Why does lifestyle intervention not work for all? Adherence may be the principal challenge and given that CYP are almost entirely dependent on family being involved in their goal, this increases complexity of the problem.

Social deprivation, a lack of education about the importance of a healthy lifestyle and cost of fresh, unprocessed foods are all important considerations and not all which can be successfully managed in the context of a clinical lifestyle intervention programme.

An underexplored area in ability to undertake and maintain lifestyle change in this population is the importance of mental health. The prevalence of depression and anxiety in CYP and adults with obesity is significant⁽Reference Leon, de Klerk and Ho^89, Reference Mannan, Mamun and Doi⁹⁰⁾. Depression is over-represented in adults with NAFLD as demonstrated in survey of 567 patients as part of the NASH Clinical Research Network with 53 % exhibiting subclinical depression and 14 % clinical depression, 45 % with subclinical anxiety with 25 % clinical anxiety. There were some histological correlates with presence of depression⁽Reference Youssef, Abdelmalek and Binks⁹¹⁾. A small number of studies have shown that quality of life in both adults and children with NAFLD are significantly inferior to normal controls. In a survey of 239 children apart of the NASH Clinical Research Network, children with NAFLD had worse total physical and psychological quality of life scores as determined by the PedsQL questionnaire. Fatigue, trouble sleeping and sadness accounted for almost half the variance in quality of life scores⁽Reference Kistler, Molleston and Unalp⁹²⁾. In adults, degree of tiredness reported by patients with NAFLD was similar to that in women with primary biliary cirrhosis, a condition in which fatigue is often profound⁽Reference Newton, Jones and Henderson⁹³⁾. Although obstructive sleep apnoea may contribute to daytime somnolence in obesity, non-obstructive sleep apnoea sleep problems and the pathogenesis of this fatigue has not yet been systematically studied in NAFLD.

Response to lifestyle intervention in NAFLD is significantly less effective in the presence of depression particularly in the presence of acute major depressive disorder⁽Reference Tomeno, Kawashima and Yoneda⁹⁴⁾. Although some studies in adults have used a psychological approach to lifestyle change in obesity related disorders, no trials in children are reported⁽Reference Gelli, Tarocchi and Abenavoli^95–Reference Bellentani, Dalle Grave and Suppini⁹⁷⁾. This approach included counselling sessions and cognitive behavioural therapy.

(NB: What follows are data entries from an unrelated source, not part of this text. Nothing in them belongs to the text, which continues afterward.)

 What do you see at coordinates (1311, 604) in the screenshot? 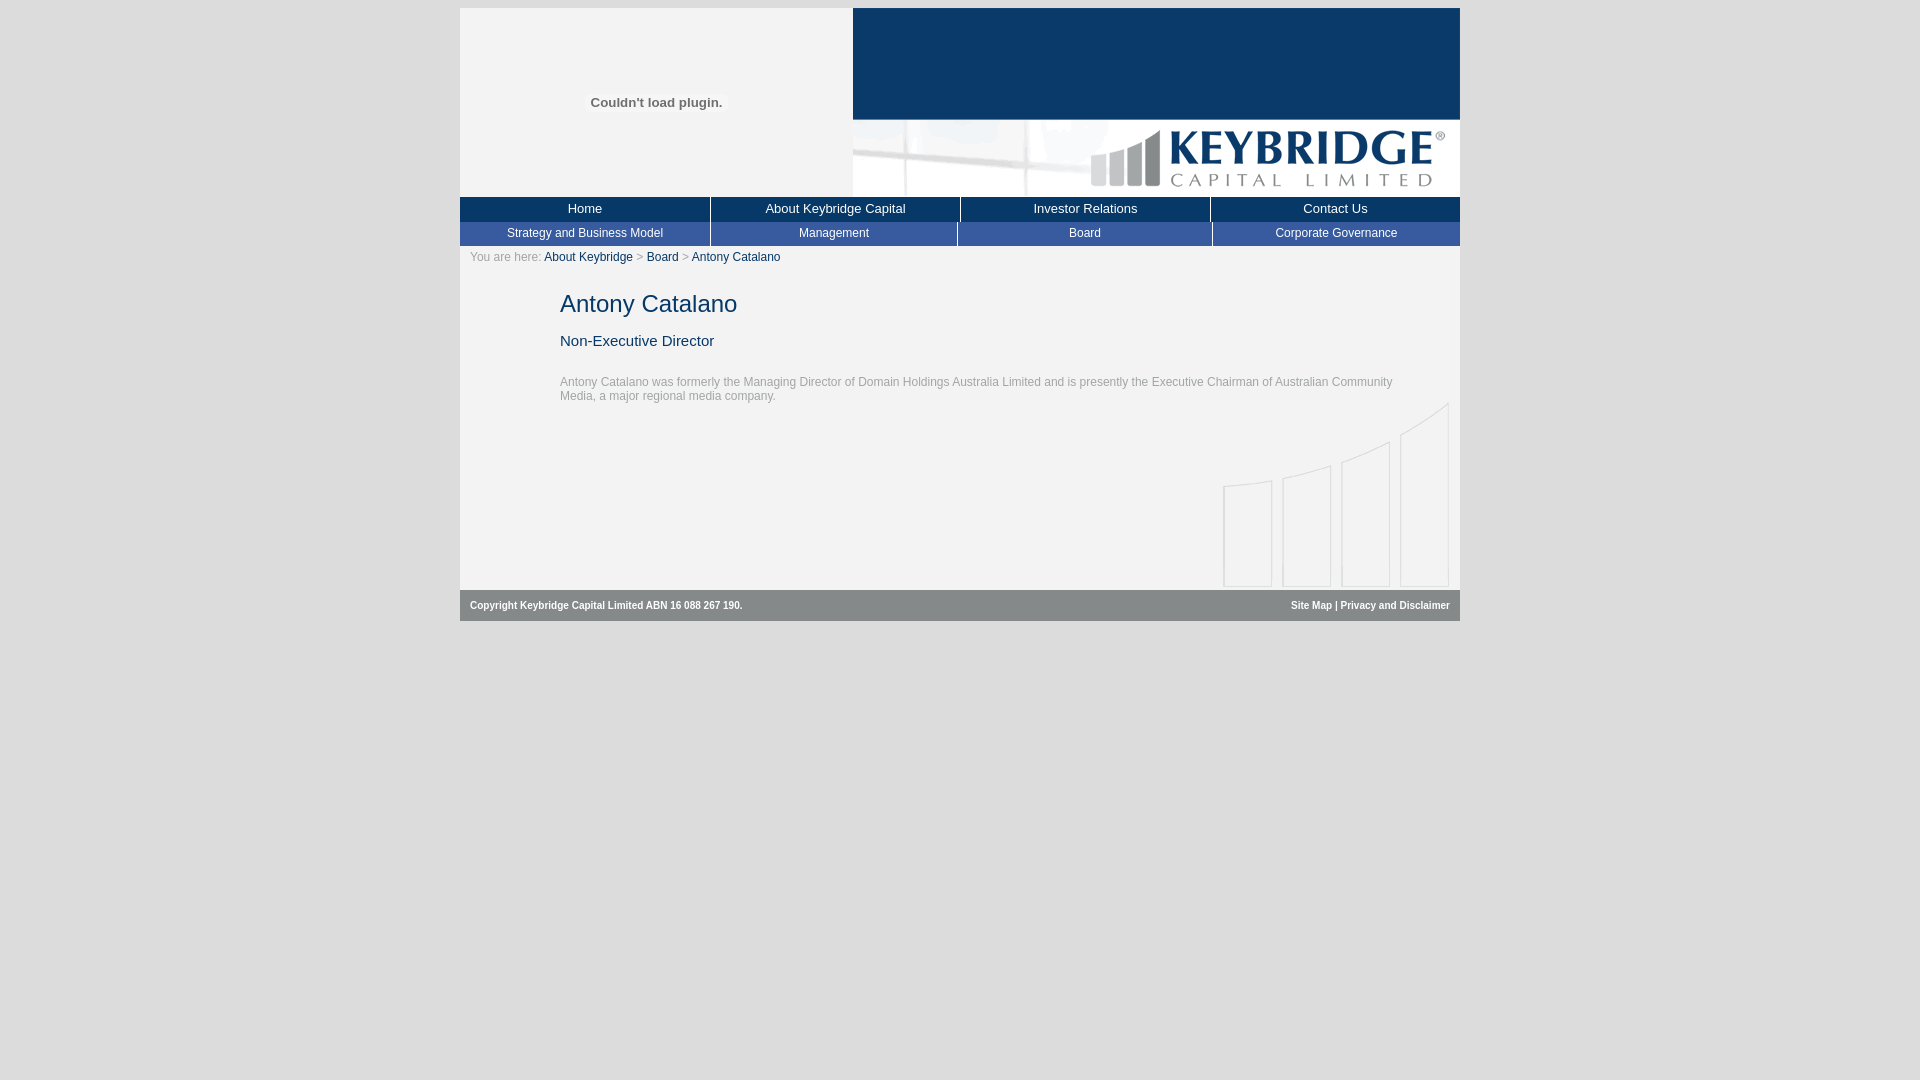
I see `'Site Map'` at bounding box center [1311, 604].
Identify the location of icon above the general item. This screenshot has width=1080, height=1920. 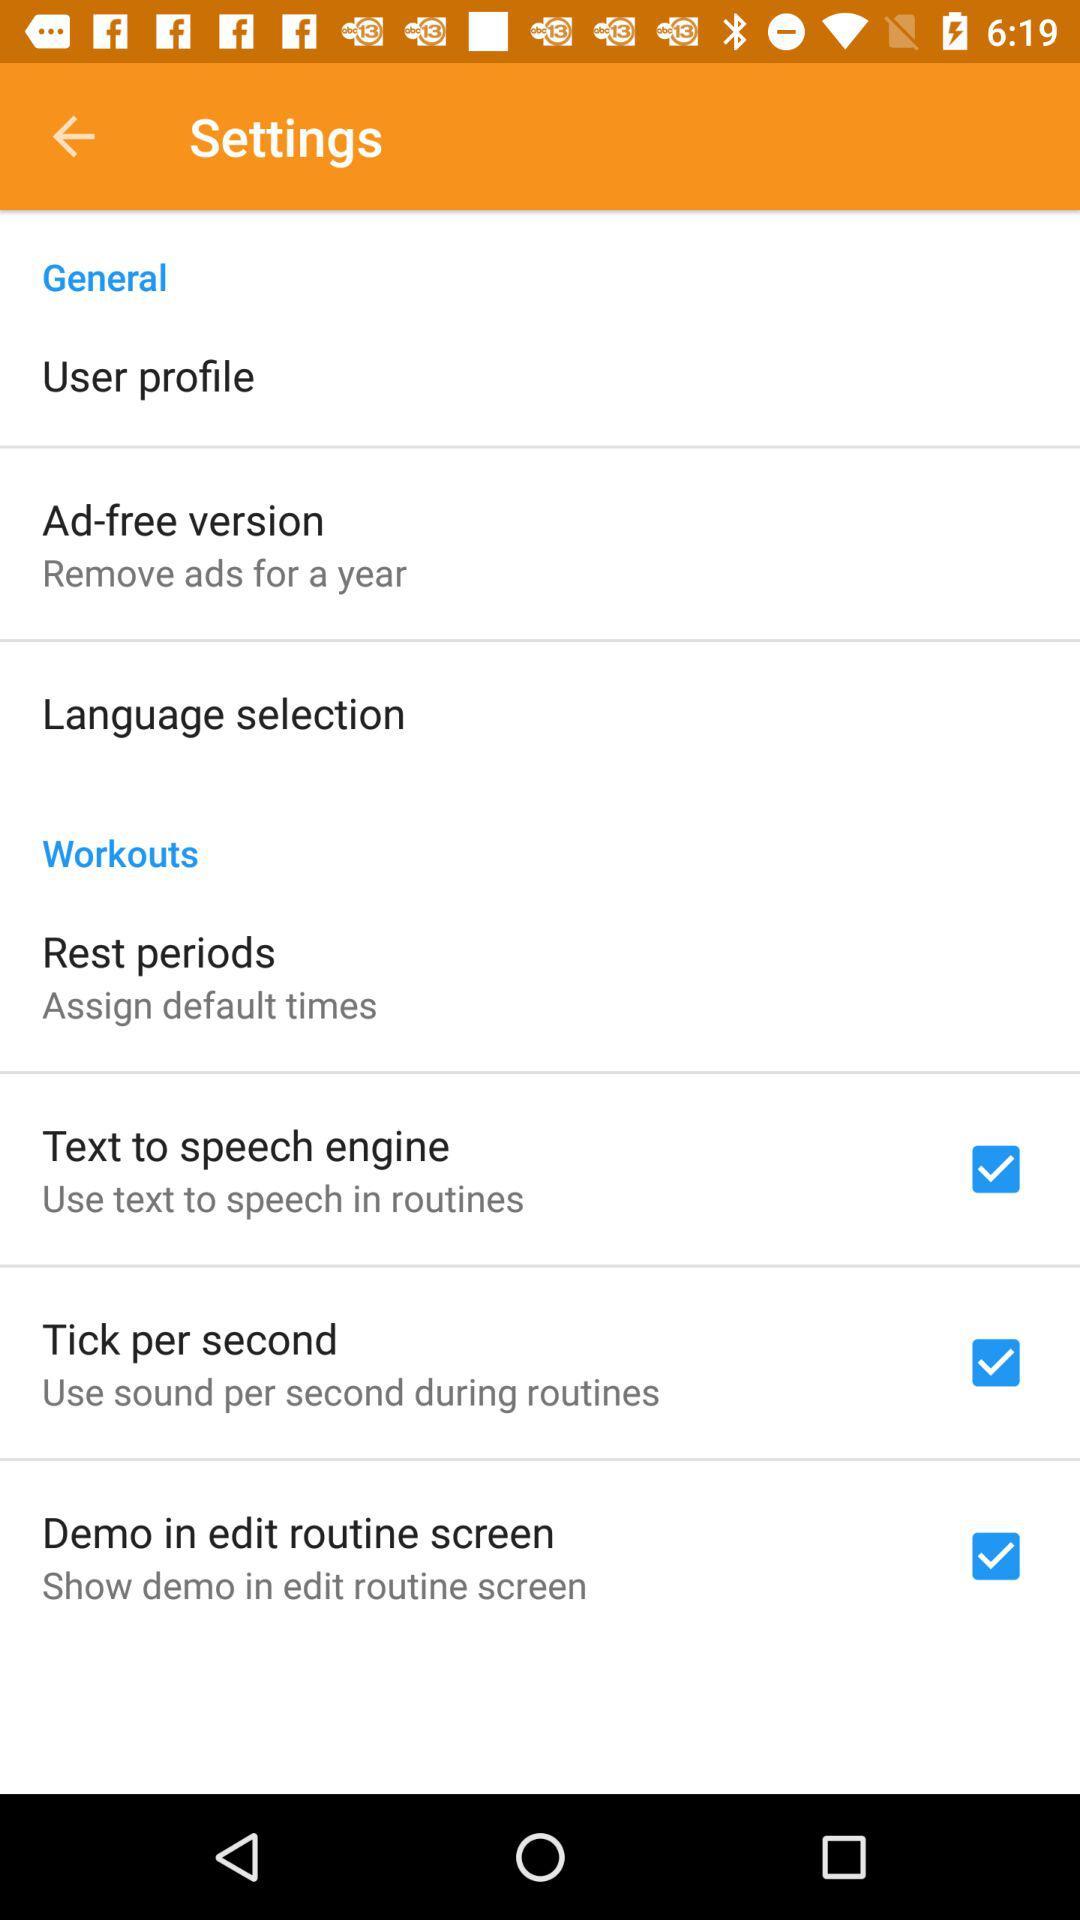
(72, 135).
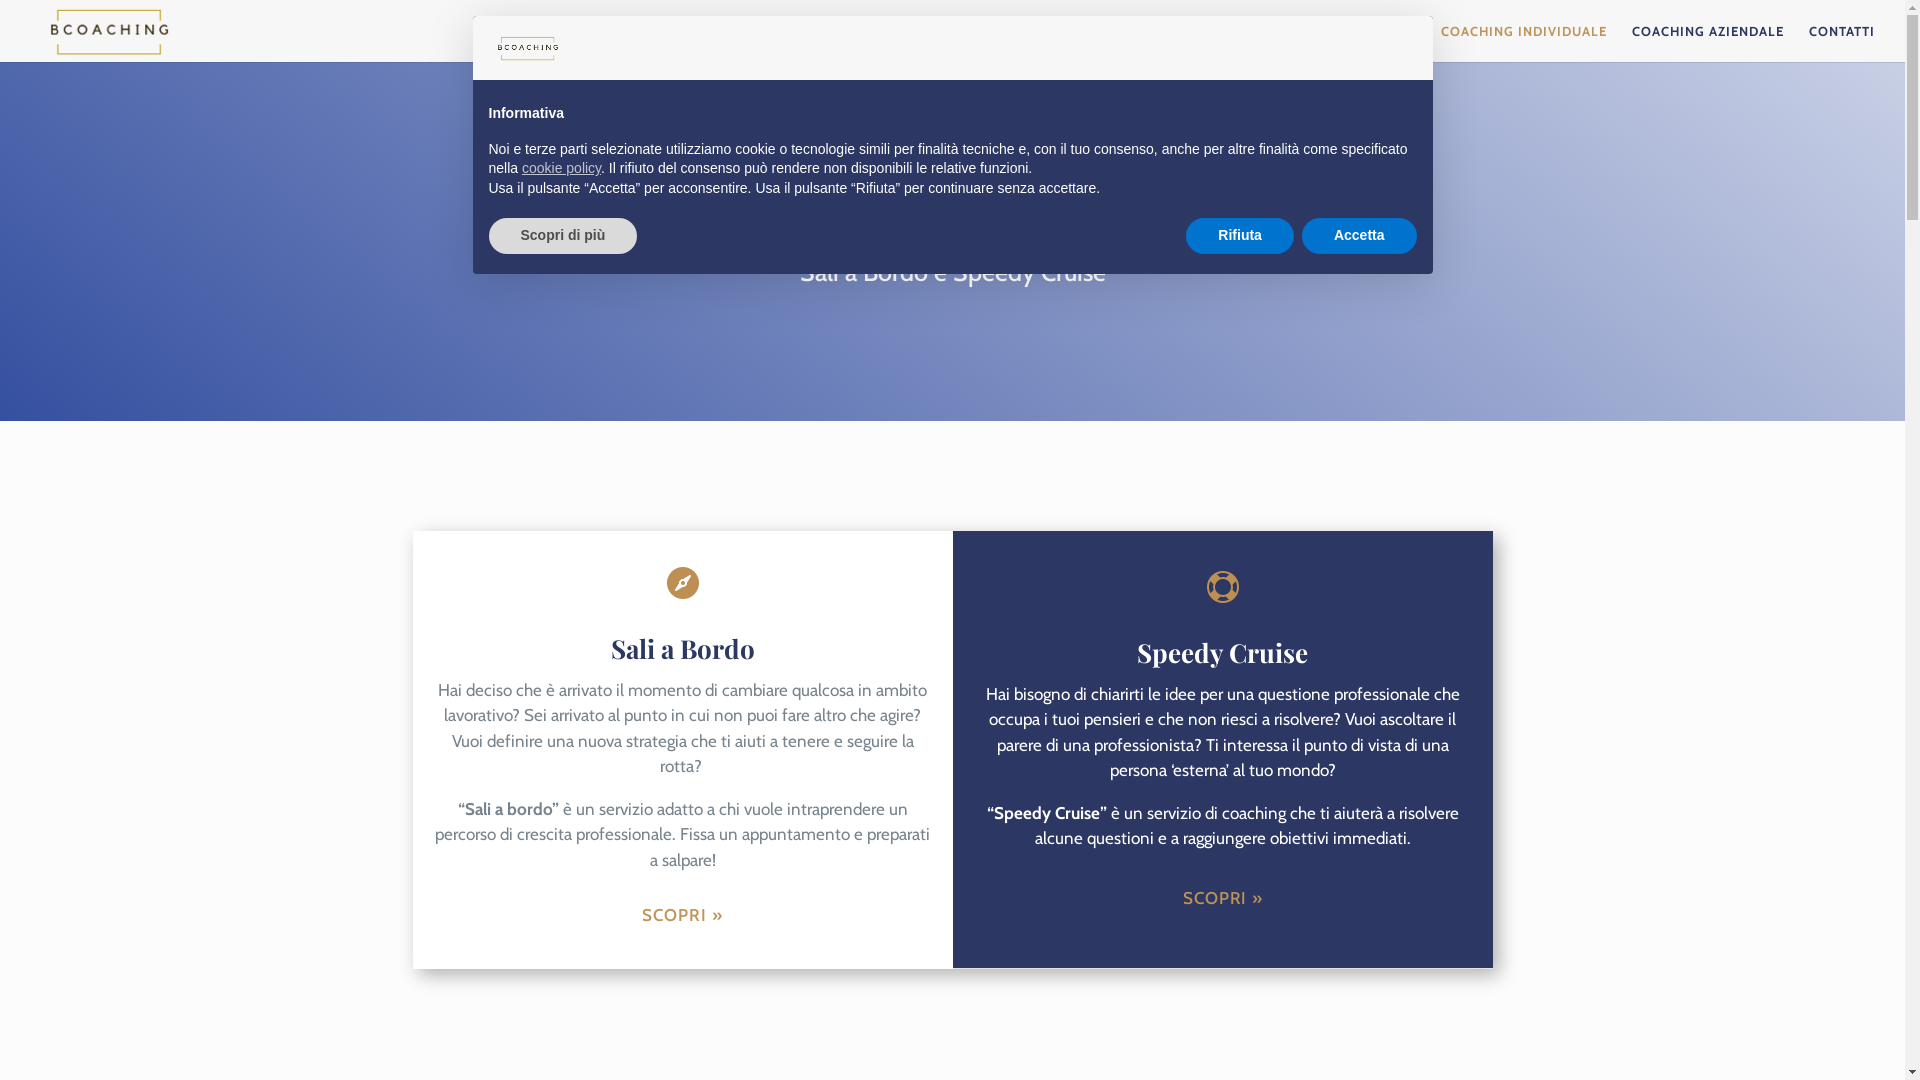 The image size is (1920, 1080). I want to click on 'COACHING AZIENDALE', so click(1707, 42).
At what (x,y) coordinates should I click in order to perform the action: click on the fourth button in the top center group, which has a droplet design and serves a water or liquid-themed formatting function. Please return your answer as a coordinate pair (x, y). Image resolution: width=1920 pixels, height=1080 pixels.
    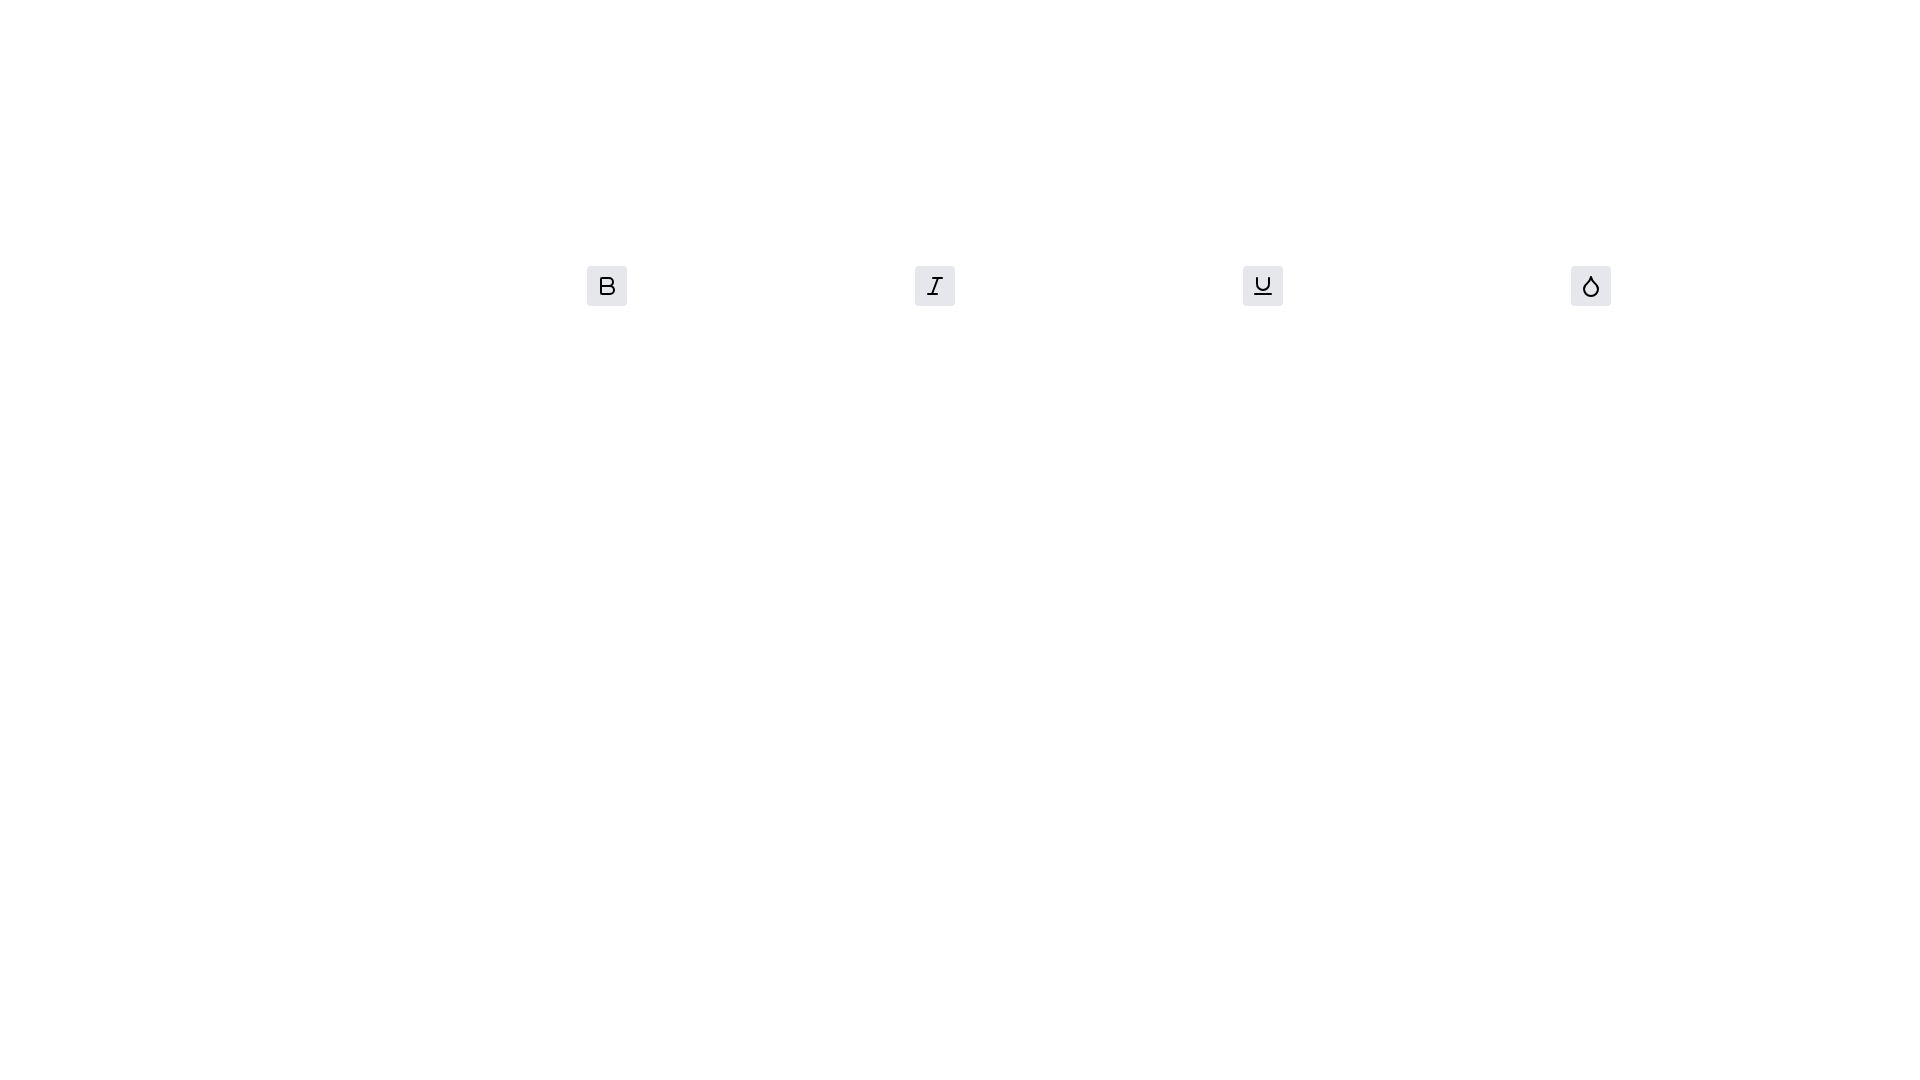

Both adult and paediatric studies have drawn a link between depression, inflammation and the coexistence of complications of obesity, most frequently visceral adiposity associated conditions⁽Reference Kiecolt-Glaser, Derry and Fagundes^98–Reference Byrne, O'Brien-Simpson and Mitchell¹⁰⁰⁾. When combined with predisposing factors, immune challenges can lead to exaggerated or prolonged inflammatory responses⁽Reference Kiecolt-Glaser, Derry and Fagundes⁹⁸⁾. The resulting sickness behaviours, depressive symptoms and poor lifestyle choices may lead to further inflammation. This pattern suggests that effective treatment options which target this vicious cycle may halt both the amplified inflammation and depressive symptoms.